# new ones...



## orion001 (Jul 29, 2009)

hello i made some new shirt orders today. basically it is a mom and daughter shirt that my wife sells online. i used clear 10ss stones for both. and i used a light siam 10ss for the outline and a black reflective vinyl for the word for the other design which i made for my wife and my daughter. again thanks to everyone for the tips and tutorials on how to make wonderful design rhinestone transfers.


----------



## miamirhinestone (Mar 10, 2009)

Great job they look super


----------



## CyberSultan (Aug 25, 2008)

Great job!!


----------



## orion001 (Jul 29, 2009)

tnx alot sir.


----------



## ossumclothing (Mar 15, 2011)

oossssummm...
good work


----------



## lizziemaxine (Nov 14, 2007)

Very, very nice.


----------



## JAF (Oct 12, 2008)

Who do you get your black reflective vinyl from.


----------



## allhamps (Mar 15, 2007)

Nice combination.


----------



## orion001 (Jul 29, 2009)

am form the philippines and i get mine form a supplier here who sells Korean made vinyls and rhinestones.


----------



## heattransfers (Aug 5, 2009)

Very lovely and nice shirts!!!


----------



## wolverine34 (Mar 29, 2011)

great job my girls would love them. i can't wait to get into making things. my wife has a embroidery machine and does all kinds of crafts with it. i'm still looking for a cutter machine so i can do some stuff. lol


----------



## orion001 (Jul 29, 2009)

i use a china cutter redsail is the name. and i use artcut to make templates. i do the design in funtime rhinestone.


----------



## wolverine34 (Mar 29, 2011)

thinking of getting a MH-871. this would be my first cutter. been playing with the trial version of sign labs.


----------



## BML Builder (Jul 8, 2008)

Great job. I'm your wife and daughter will be very proud to wear them!!


----------



## orion001 (Jul 29, 2009)

tnx alot mam 

@mama rena i had the shirts custom made here.


----------



## orion001 (Jul 29, 2009)

just finished doing another order for a mother and daughter shirt. used purple shirt with tight amethyst stones.


----------



## CyberSultan (Aug 25, 2008)

Great job!


----------



## orion001 (Jul 29, 2009)

tnx alot sir.


----------



## My Shirt Connect (Jan 24, 2010)

Nice look and style!


----------



## DivineBling (Sep 14, 2010)

ossumclothing said:


> oossssummm...
> good work


That's great! Lol!!

And great designs, too! Can't wait to see what else you make!

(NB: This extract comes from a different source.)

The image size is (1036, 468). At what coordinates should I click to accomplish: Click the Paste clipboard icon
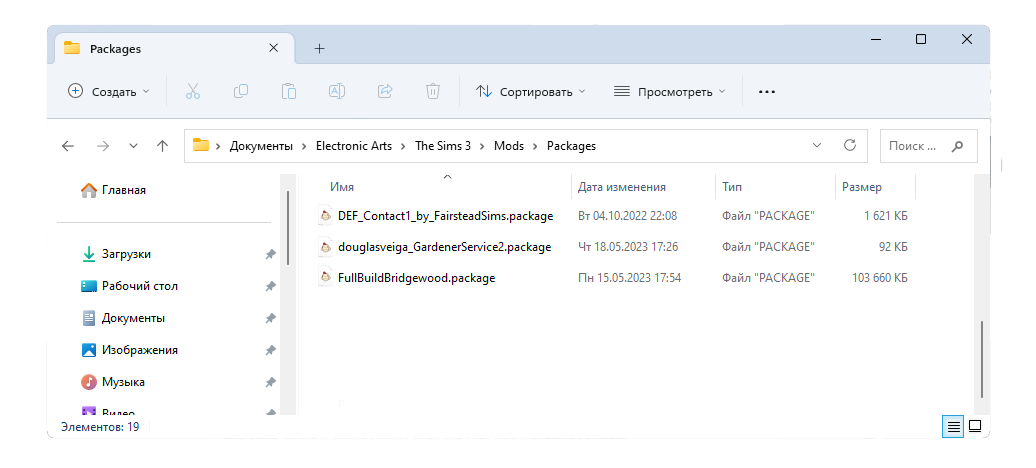click(x=289, y=91)
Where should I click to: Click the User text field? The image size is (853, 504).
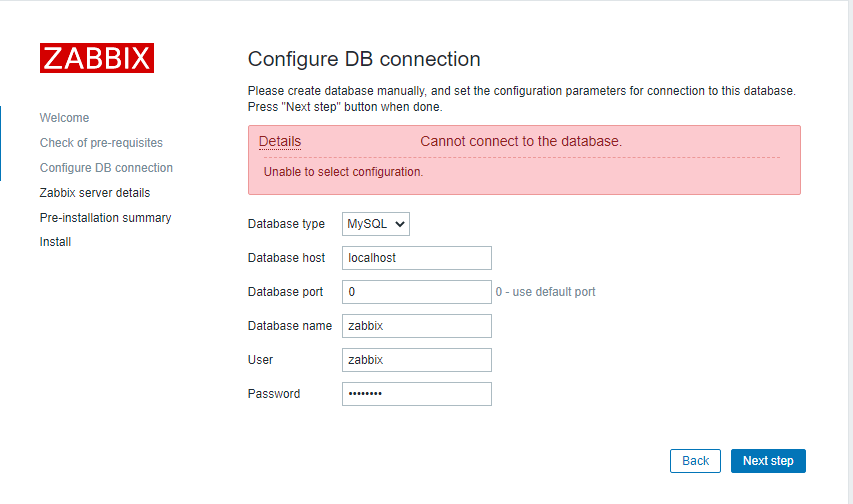(417, 360)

Sent from my iPhone using TShirtForums


----------



## orion001 (Jul 29, 2009)

tnx tnx... goona try doing some basic shapes and different colors next.


----------



## allhamps (Mar 15, 2007)

I can't remember, but do we have a general album, one accessible to all, where we can post designs instead of in particular threads?

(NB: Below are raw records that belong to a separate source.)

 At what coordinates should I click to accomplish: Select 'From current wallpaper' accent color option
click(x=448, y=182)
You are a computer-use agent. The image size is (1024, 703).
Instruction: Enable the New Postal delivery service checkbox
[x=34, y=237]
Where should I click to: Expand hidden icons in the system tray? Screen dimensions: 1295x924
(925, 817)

Well here's one I just did for a swim team. I wish the pic was a little better. I'm still working on the best way to take pictures of these.


----------



## sjidohair (Apr 9, 2008)

Great looking shirts,, you did great

Sandy jo


----------



## CyberSultan (Aug 25, 2008)

allhamps said:


> Well here's one I just did for a swim team. I wish the pic was a little better. I'm still working on the best way to take pictures of these.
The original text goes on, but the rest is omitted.